In Janine, Warren Lutz comes closest to delivering a straight literary piece. The characters in his story are neo-Flannery O’Conner. They seem grotesque caricatures, but I know better. There were people like this in my town. Rob Pierce visits the world of the relationship as well. While the exterior details of the conflict in Stomach Punches could be rendered a little more clearly for the reader’s reference, the heart felt emotion of the combatants pulls the reader toward the situational end in a naturalistic way.

Three stories: Remind Me to Show You Your Face by Elizabeth Eslami, The Weight of Fall by Wendy Summer Winter, and By Himself by Allison Landa pull us into the emotional upheaval of three very different women. We are placed in the uncomfortable mind of the unreliable narrator, and we are uncertain about where the story ends. Certainly, it’s not where the text stops.

Swill gets surreal in Son of a Goat by Jasmine Paul, which is chock full of archetypes and realizations, and The Feld and the Veldt by Sean Beaudoin, where Donald Rumsfeld goes artistic. The Rumsfeld story makes my head hurt. In a good way.

Hands-down my favorite for this issue is Z.Z. Boone’s Unmoving, in which a high school girl employs her considerable intellect in solving a family problem. It goes beyond the usual expectation into the weird and corrupt and delivers a surprise twist that I didn’t see coming, although I should have. It’s smooth and goes down easy.

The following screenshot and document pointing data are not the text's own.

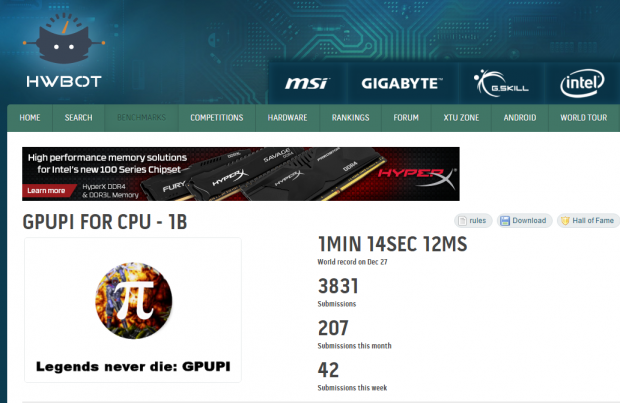Click the Download floppy disk icon
This screenshot has width=620, height=403.
pos(505,221)
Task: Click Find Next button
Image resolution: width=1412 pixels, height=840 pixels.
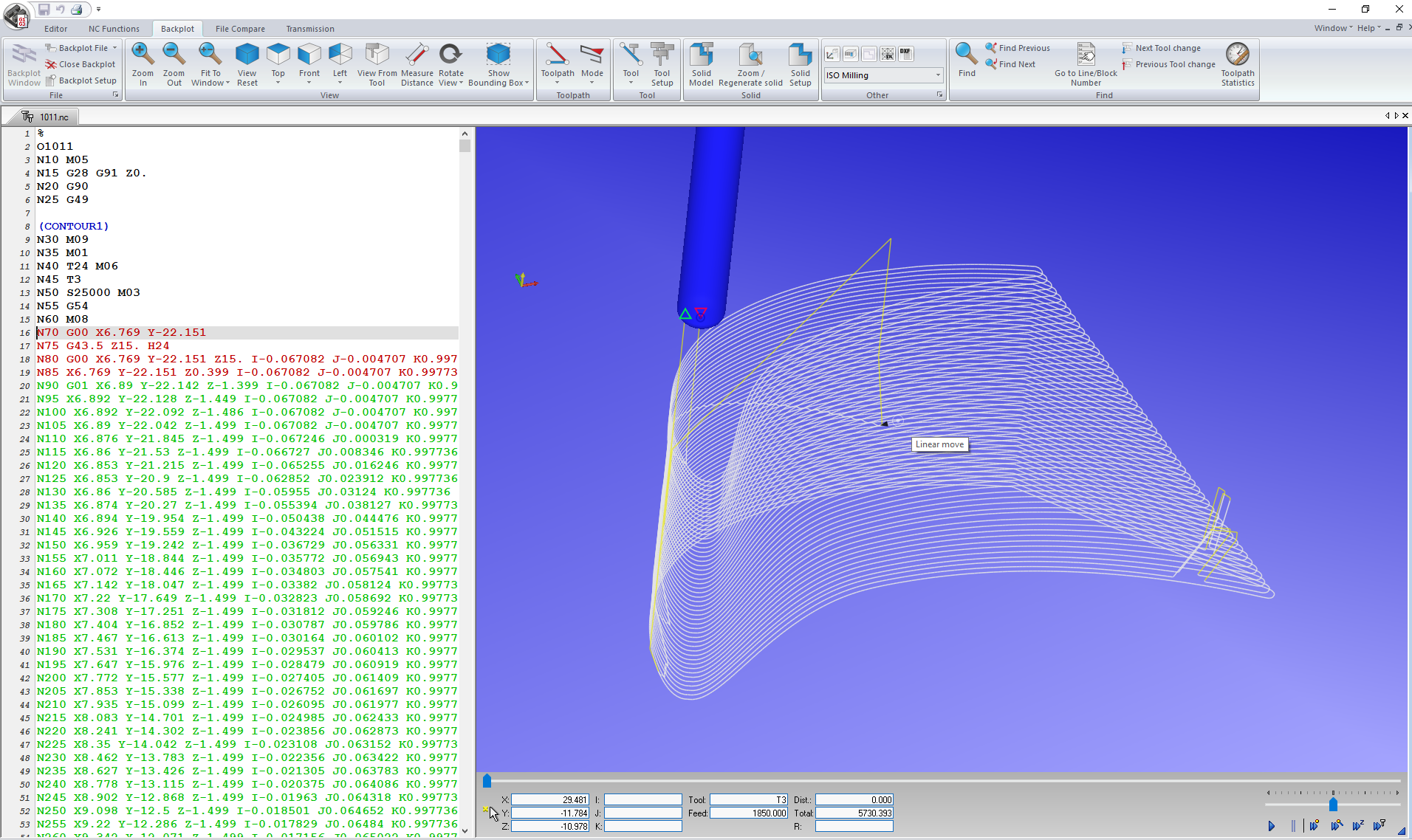Action: coord(1016,64)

So, you may say, “Catherine, where can I get my dose of existential weirdness about the corrupt nature of humanity? I say right here, my friend. It’s an uncomfortable read, but it’s a good read. You won’t enjoy it, but you’ll appreciate it. Which I think is the point.

Catherine

Author: Catherine Schaff-Stump

Catherine Schaff-Stump writes fiction for children and young adults. Her most recent book, The Vessel of Ra, is the first book in the Klaereon Scroll series. She is currently working on its sequel, as well as penning the middle grade adventures of Abigail Rath, monster hunter.

2 thoughts on “Swill Number 5”

  1. I’ll touch on your story.

    Catherine Schaff-Stump’s “Crystal Eyes” drags the reader into a whirlpool of addiction and sorrow and guilt. The story is tightly focused on a small slice of time – about four beers’ worth, but it encompasses a family’s worth of tragedy.